Em verdade, a morte de Demerval quase não atrapalhou o banquete. Aliás, dela poucos ficaram sabendo, já que a chegada e a partida de novos convivas era coisa assaz corriqueira. Euclides foi dos raros a acompanhar os ritos, que sempre eram levados a cabo com a indispensável discrição, de forma que os comensais, mesmo quando sabiam que alguém deixava para sempre o fabuloso acepipe, fingiam nada ter notado e evitavam, assim, qualquer constrangimento ao infindável degustar.
Em verdade, ali, quase tudo era fingimento. Os convidados não se relacionavam verdadeiramente, fingiam um interesse recíproco. De fato, havia interesses, e muitos e de variados motivos, mas não na pessoa, no ser humano e, sim, no que ele poderia representar em termos de oportunidades e poder. Nesse jogo, o sorrir era arma costumeira e poderosa. Embora uma arma tão desgastada, que já era impossível distinguir o riso verdadeiro, de genuína alegria, dos esgares da máscara facial.

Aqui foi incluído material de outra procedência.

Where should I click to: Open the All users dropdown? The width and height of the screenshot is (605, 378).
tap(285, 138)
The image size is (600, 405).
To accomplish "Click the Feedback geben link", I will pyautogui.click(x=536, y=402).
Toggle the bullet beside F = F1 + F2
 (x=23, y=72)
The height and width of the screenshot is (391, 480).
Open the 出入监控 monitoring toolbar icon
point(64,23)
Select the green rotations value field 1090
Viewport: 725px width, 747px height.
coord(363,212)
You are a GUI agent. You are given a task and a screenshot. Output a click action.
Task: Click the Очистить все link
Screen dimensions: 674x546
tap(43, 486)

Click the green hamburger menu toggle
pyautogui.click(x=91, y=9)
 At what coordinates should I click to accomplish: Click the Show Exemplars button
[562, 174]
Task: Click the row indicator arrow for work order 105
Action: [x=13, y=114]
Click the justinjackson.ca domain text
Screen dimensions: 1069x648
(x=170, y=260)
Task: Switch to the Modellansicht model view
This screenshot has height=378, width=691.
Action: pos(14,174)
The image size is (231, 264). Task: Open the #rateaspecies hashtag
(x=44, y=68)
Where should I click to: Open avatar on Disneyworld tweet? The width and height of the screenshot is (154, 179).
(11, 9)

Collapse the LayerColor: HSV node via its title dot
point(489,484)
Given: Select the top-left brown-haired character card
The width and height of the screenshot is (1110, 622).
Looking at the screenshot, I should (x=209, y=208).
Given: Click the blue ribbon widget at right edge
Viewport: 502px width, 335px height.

Em verdade, quase todos a empunhavam com destreza, e com ela esgrimiam conforme protocolos e conveniências. Era a arma mor da "etiqueta" - termo com que eles próprios se regalavam e não passava de mais um conjunto de regras, outro manual da forma de agir. Todavia, o uso e abuso dessas máscaras, o ter que sustentar e ocultar outras manifestações poderosas do rosto humano, forçando músculos para o desenhar conforme a etiqueta, só funcionava cem por cento para os habituados desse jogo, os viciados no palco dos cortesãos, pois a corte permanecia, apesar da realeza se ter tornado mero adorno.
Em verdade, isso tudo transparecia em imagens publicadas a cada dia nas colunas dos jornais. Nas de todas as seções, de um modo geral e, em particular naquela dedicada às futricas sociais. Lá, até por simples constatação estatística, era possível ver além dos rostos, determinada hierarquia de poder e influência. Nas fotografias acabava transparente todo o horror daquelas máscaras, todo o medonho dos sorrisos falsos congelados. Podia-se ler, numa fotografia, a tensão e a mentira de um sorrir para esconder deboche, ou o medo enorme escondido atrás de dentes perfeitos e do árduo trabalho de cabeleireiros e maquiadores e sabe-se lá que outros profissionais.
Em verdade, em verdade, salvo em alguns raros momentos e apesar das aparências, quase todos detestavam e maldiziam a própria situação. No entanto, ao falar do estado das coisas, da situação coletiva, os convivas daquele interminável banquete costumavam usar uma estratégia de exclusão. O sujeito, o que criticava a situação, recorria a um coletivo abstrato, que o excluísse como responsável ou causador do status quo. A "culpa" estaria sempre num sujeito indefinido, quase sempre plural: eles, essa gente, o povo, etc. A multidão impessoal era réu e condenada, como se o simples fato de perceber e apontar a imperfeição, isentasse o interlocutor de qualquer envolvimento ou responsabilidade...
Euclides vagava pelos campos bem cuidados, entre as mesas renovadas com capricho e sempre mantidas como virgens, por uma legião de serviçais adestrados com perícia para a tudo acudirem e, ao mesmo tempo, não se tornarem conspícuos. De repente, no meio das máscaras, descobriu um semblante familiar, de uma feiura notável. Aproximou-se do desconhecido, que explicava a um pequeno grupo ser o bom senso "a coisa do mundo melhor partilhada, pois cada qual pensa estar tão bem provido dele, que mesmo os que são mais difíceis de contentar em qualquer outra coisa não costumam desejar tê-lo mais do que o têm." Aquelas palavras confirmaram de pronto quem estava ali...
Euclides dirigiu-se a Descartes e retrucou: "Por outro lado, a coisa do mundo pior partilhada é o poder, pois cada qual jamais julga ser suficiente o que tem, e mesmo quem o tem quase absoluto, continua a desejar tê-lo mais do que já o têm."
(A frase sobre o bom senso está no Discurso do Método, de René Descartes, Abril Cultural, 1983, trad. J. Guinsburg e Bento Prado Júnior. Pág. 29.)